• Assignment:
Search the entries below for "Click the Iperius app icon in title bar". Give that line and all the lines after it again, exactly, through the last, without pictures.

• Data provided:
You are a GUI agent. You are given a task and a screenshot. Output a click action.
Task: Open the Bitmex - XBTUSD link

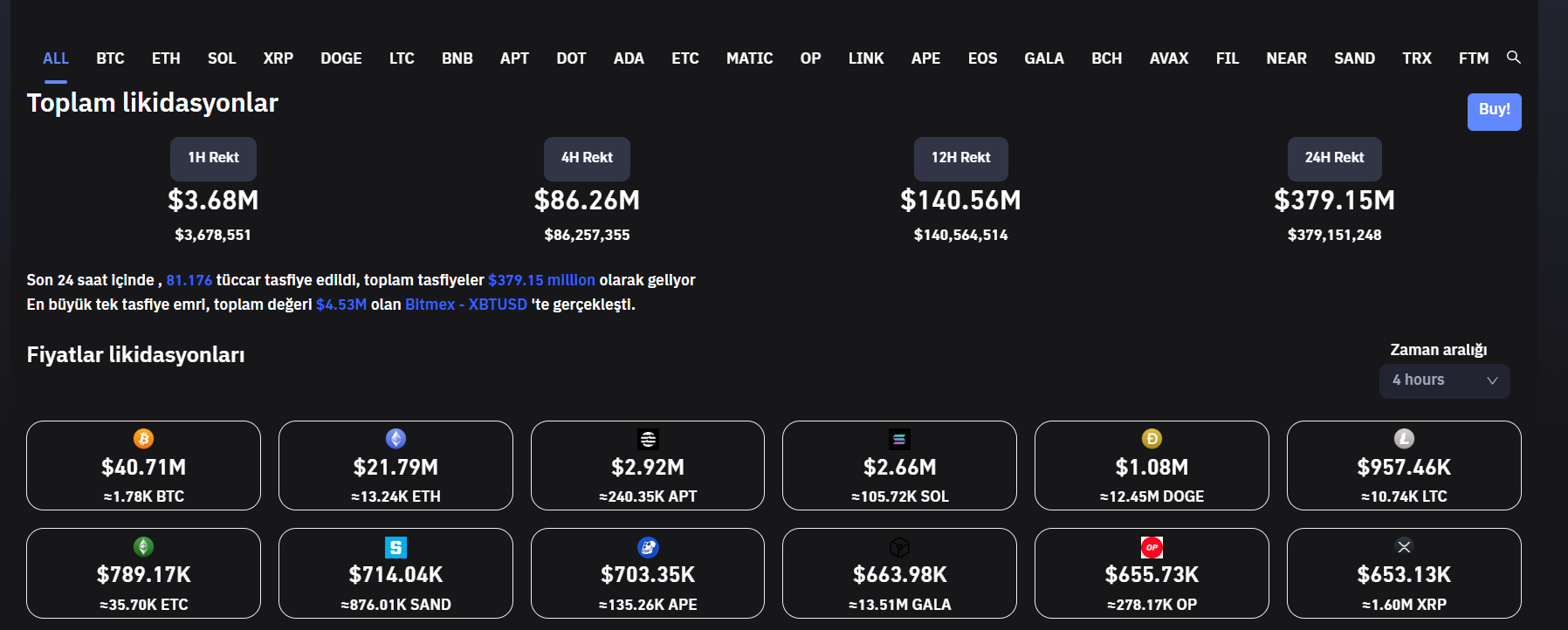coord(466,305)
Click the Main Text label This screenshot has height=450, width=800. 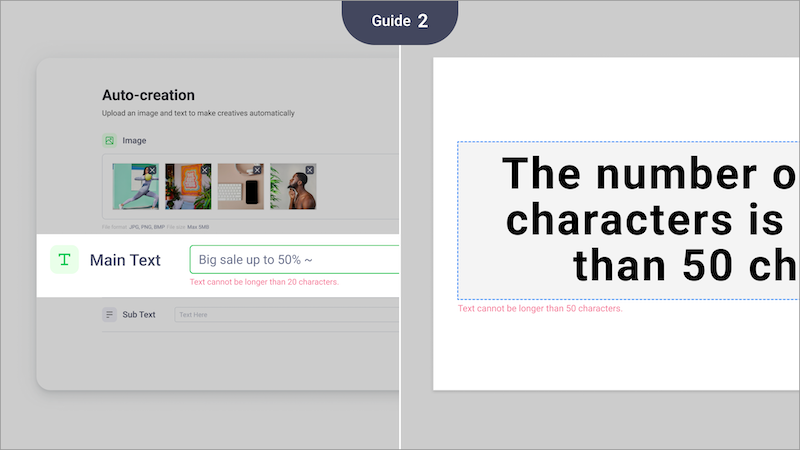[125, 260]
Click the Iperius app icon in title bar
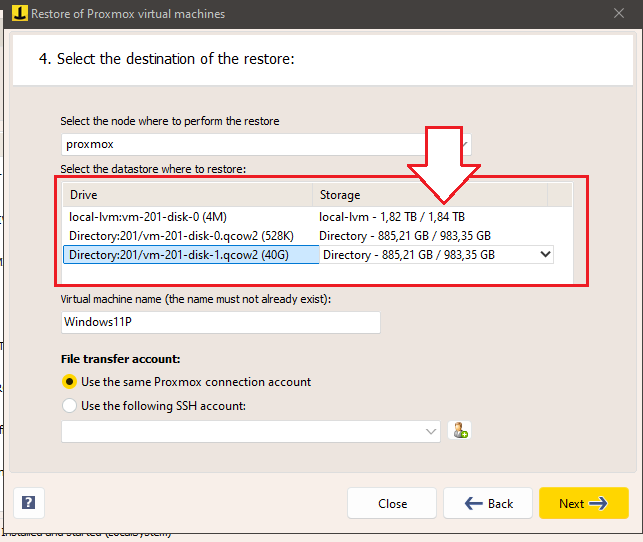 click(16, 14)
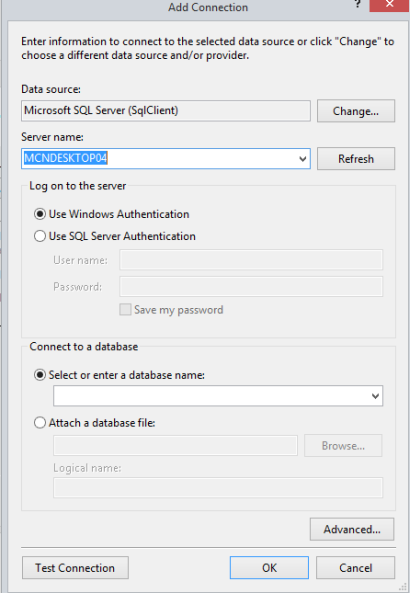410x593 pixels.
Task: Confirm with the OK button
Action: pos(269,568)
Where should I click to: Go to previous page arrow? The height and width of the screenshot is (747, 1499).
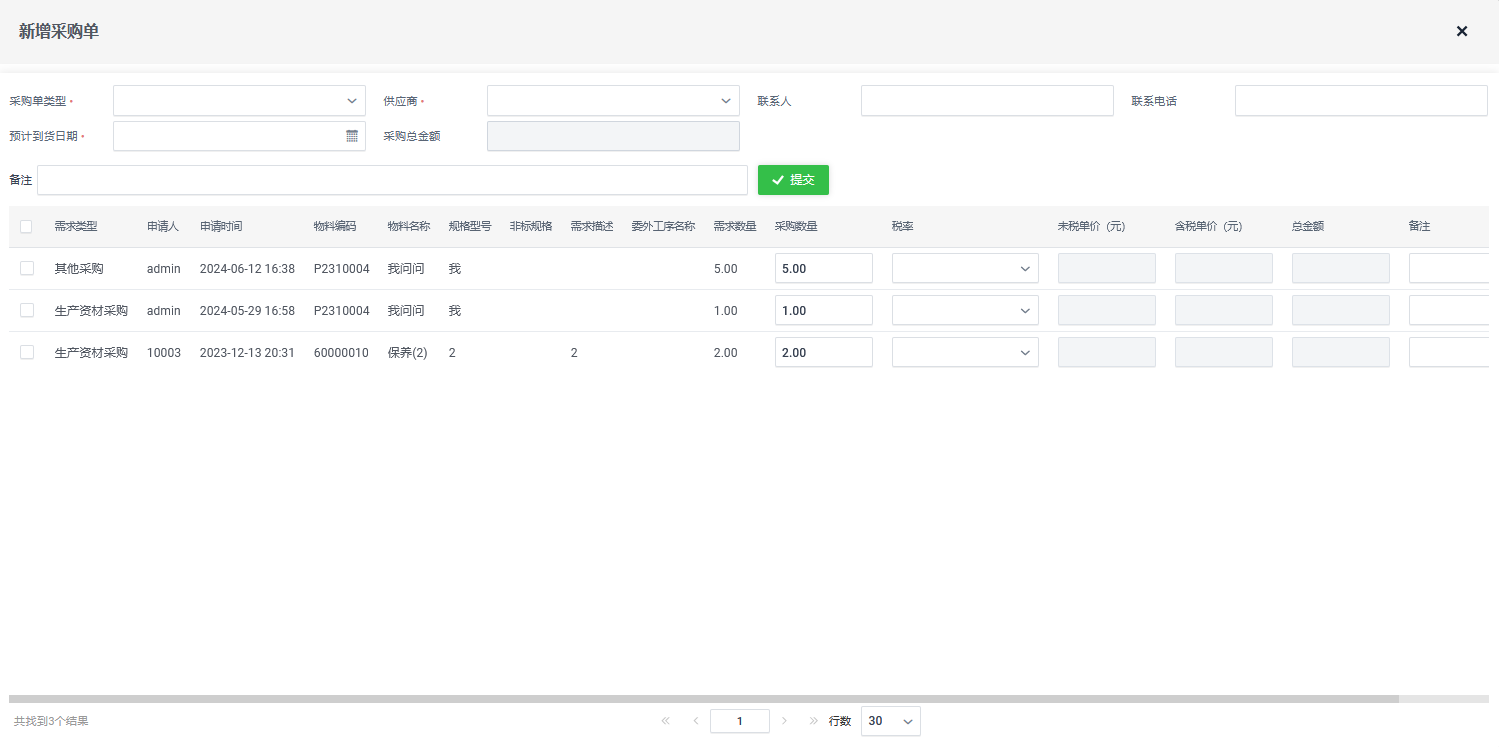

• Answer for the task:
Click the Iperius app icon in title bar
 click(16, 14)
410x593 pixels.
Task: Confirm with the OK button
Action: pos(269,568)
Where should I click to: Go to previous page arrow? The height and width of the screenshot is (747, 1499).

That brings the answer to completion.